31.03.2014 | Czytano: 3020

V liga: Ruszyła lokomotywa(+zdjęcia)

AKTUALIZACJA II (zdjęcia i relacja):- „Seba” ognia – krzyknął z ławki trenerskiej Marek Żołądź do Sebastiana Świerzbińskiego, który wykonywał rzut wolny z ok. 30 metrów. Była 27 minuta gry i za moment piłka wylądowała w siatce.

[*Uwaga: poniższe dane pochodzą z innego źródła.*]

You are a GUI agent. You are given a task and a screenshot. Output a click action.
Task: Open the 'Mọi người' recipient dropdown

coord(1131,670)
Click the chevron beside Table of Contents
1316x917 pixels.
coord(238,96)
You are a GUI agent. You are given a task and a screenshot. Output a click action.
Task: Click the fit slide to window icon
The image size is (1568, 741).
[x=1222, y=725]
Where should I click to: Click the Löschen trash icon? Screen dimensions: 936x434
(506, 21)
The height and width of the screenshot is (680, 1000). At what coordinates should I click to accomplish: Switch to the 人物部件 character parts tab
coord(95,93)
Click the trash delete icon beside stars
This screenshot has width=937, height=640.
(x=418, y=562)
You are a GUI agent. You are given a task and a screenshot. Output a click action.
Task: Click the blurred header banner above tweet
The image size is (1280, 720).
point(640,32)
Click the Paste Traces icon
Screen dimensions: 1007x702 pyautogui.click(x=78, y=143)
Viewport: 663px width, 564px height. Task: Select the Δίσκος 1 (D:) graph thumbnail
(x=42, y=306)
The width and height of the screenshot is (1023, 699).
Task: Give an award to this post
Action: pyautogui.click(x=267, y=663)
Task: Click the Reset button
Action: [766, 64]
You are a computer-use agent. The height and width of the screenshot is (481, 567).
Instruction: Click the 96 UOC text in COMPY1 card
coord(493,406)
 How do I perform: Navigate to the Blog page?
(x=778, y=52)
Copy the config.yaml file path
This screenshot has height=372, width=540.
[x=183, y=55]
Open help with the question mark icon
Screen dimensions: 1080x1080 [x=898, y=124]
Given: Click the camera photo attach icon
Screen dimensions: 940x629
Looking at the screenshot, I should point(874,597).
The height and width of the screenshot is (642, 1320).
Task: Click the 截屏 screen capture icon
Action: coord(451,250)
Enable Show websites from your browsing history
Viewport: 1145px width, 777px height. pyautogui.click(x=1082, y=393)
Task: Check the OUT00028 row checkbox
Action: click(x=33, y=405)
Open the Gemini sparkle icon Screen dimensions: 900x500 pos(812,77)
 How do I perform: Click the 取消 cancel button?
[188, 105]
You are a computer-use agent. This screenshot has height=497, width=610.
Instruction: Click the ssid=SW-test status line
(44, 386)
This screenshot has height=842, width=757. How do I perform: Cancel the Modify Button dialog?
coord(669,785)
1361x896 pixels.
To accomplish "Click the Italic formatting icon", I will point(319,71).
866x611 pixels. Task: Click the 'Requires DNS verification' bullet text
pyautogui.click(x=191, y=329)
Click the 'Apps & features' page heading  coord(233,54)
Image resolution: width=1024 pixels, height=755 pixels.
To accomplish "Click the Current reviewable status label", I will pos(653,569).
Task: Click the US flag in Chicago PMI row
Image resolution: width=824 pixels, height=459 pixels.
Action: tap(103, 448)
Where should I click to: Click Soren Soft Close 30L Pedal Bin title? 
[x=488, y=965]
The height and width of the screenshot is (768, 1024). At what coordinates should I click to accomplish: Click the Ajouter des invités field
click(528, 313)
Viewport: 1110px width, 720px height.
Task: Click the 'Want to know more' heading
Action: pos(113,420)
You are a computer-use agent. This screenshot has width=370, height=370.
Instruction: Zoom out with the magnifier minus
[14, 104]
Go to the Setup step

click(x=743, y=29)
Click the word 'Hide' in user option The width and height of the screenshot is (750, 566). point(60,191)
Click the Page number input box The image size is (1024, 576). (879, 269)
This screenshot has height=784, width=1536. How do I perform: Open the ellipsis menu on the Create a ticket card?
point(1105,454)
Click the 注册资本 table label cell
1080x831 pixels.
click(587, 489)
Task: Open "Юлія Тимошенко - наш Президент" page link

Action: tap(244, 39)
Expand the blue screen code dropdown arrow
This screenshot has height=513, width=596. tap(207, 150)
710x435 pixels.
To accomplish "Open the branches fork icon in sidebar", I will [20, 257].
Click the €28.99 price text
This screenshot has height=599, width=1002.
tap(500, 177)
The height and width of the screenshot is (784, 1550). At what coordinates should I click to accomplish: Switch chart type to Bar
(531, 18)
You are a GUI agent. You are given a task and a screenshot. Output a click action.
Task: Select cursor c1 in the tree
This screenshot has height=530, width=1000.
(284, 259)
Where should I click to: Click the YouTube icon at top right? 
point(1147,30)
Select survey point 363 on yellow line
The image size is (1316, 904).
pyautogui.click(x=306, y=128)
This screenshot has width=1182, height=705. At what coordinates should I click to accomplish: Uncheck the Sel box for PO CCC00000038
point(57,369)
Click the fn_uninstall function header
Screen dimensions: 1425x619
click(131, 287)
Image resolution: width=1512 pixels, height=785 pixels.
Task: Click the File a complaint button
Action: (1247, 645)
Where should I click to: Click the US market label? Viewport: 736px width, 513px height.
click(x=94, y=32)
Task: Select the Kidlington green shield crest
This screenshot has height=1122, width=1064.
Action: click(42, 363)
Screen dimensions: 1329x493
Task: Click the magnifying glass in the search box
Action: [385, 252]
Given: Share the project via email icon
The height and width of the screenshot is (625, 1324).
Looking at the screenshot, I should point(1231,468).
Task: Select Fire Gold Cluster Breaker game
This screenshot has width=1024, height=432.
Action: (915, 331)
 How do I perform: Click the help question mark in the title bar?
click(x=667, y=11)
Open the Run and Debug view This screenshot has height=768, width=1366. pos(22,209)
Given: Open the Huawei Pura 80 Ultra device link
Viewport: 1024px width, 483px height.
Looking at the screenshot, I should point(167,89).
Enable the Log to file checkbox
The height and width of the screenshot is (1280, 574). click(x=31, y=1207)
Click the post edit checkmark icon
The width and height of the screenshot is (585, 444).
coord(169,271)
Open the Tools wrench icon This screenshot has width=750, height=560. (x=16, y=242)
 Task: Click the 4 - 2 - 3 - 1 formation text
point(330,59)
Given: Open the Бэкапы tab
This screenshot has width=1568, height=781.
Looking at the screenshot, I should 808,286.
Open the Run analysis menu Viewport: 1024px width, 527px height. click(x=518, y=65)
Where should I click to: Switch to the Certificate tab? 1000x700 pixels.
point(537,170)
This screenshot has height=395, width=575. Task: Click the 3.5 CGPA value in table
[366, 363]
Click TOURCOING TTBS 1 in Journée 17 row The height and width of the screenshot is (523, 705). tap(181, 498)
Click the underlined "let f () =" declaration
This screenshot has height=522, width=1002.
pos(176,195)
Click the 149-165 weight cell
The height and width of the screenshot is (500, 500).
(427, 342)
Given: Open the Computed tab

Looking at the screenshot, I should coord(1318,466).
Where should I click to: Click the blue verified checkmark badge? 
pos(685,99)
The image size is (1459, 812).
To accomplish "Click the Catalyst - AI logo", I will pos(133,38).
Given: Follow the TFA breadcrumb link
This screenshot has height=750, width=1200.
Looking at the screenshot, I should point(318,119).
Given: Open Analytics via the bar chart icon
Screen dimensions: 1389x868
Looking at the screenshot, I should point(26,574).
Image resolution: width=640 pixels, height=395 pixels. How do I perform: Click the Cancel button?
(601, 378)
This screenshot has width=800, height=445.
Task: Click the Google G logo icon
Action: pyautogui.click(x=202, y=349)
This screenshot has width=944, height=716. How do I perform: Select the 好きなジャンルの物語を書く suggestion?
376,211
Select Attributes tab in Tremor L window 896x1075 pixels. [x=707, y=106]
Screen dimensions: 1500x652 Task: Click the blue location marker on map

- Nareszcie to co ćwiczyliśmy wpadło – skwitował trener Podhala. – W piątek wykonywaliśmy kilkanaście wolnych. Zdradzamy się, ale jeśli dobrze będzie bita piłka i sumiennie będziemy realizować zadania w polu karnym, to nawet jeśli nikt nie dotknie piłki, to wpadnie. Tak jak w tym przypadku. Fuksa w tym nie było – powiedział strzelec gola.

Jak wykonano ten rzut wolny? Świerzbiński uderzał, a dwóch współpartnerów nabiegało na bramkarza, ale piłki nie dotknęli. Bramkarz liczył, że piłka jest dogrywana do któregoś z graczy i spóźnił się z interwencją. Futbolówka po końcach palców wpadła mu do siatki. Bramka ta dała liderowi prowadzenie 1:0, które utrzymywało się do 85 minuty. Wtedy wprowadzony do gry Misiura zza szesnastki „szczurem” pokonał Cisonia. – Dwie bramki Ciosnia zabrały nam nadzieję na remis – powiedział trener Szaflar, Andrzej Łukaszczyk, chociaż za chwilę dodał, iż przyjechał po wygraną.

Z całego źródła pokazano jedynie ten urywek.